“It wasn’t considered an art form until recently, so essentially quilts were just part of the fabric of what people did, what the women did,” says David Woods, a self-taught multidisciplinary artist and founder of the Black Artists Network of Nova Scotia.
In the late ’90s, Woods was co-curating an exhibit of works from Black Nova Scotian artists called In This Place when a friend, Alfreda Smith, asked whether he’d thought to include quilts. “Once I [started] looking at quilts, I realized that was actually the main tradition in the community,” says Woods. “Almost every community had quilters.”
As Woods made his way from community to community, visiting Black neighbourhoods across the province, he realized not only were there many Black quilters — but depending on where he went, many had their own unique styles and patterns. For example, “East Preston was literally all strip quilts,” says Woods.

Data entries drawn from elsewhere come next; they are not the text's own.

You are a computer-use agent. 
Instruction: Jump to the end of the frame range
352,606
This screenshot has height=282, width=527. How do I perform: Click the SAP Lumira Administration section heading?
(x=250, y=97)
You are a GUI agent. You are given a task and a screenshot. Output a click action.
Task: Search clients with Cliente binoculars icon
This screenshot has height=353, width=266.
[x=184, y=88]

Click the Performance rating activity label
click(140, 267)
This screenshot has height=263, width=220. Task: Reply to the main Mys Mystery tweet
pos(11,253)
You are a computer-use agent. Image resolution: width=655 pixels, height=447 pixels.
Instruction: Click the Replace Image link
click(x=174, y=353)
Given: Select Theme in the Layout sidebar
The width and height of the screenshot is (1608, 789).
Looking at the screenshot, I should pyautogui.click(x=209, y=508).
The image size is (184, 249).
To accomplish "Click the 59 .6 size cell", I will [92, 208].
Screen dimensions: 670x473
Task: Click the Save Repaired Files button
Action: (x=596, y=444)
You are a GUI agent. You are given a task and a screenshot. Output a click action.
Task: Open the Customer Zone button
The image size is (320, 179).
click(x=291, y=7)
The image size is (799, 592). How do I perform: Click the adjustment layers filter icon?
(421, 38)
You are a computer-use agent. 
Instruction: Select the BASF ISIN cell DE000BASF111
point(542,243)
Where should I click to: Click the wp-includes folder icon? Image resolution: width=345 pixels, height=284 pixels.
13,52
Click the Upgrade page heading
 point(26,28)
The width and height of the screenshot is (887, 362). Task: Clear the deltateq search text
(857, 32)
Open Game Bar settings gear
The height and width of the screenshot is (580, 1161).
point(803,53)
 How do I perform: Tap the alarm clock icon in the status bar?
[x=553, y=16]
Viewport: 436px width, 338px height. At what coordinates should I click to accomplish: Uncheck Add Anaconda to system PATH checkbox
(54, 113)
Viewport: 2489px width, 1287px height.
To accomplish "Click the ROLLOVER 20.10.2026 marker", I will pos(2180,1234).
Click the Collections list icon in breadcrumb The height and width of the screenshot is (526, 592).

Strip quilts use strips of fabric to make up the entire quilt, a process with roots in West Africa, according to Woods. Other communities used more complicated patterns. “You got to some places like Weymouth and Digby, where the patterns were very sophisticatedly done,” Woods says.
In 1998, as the first collective Black art exhibit in Nova Scotia, In This Place shone a spotlight on more than 40 local artists — and introduced Nova Scotia to quilts from Black communities as art. “It led to other things, including the creation of a new quilt guild, the Vale Quilters, and an ongoing relationship with quilts,” says Woods.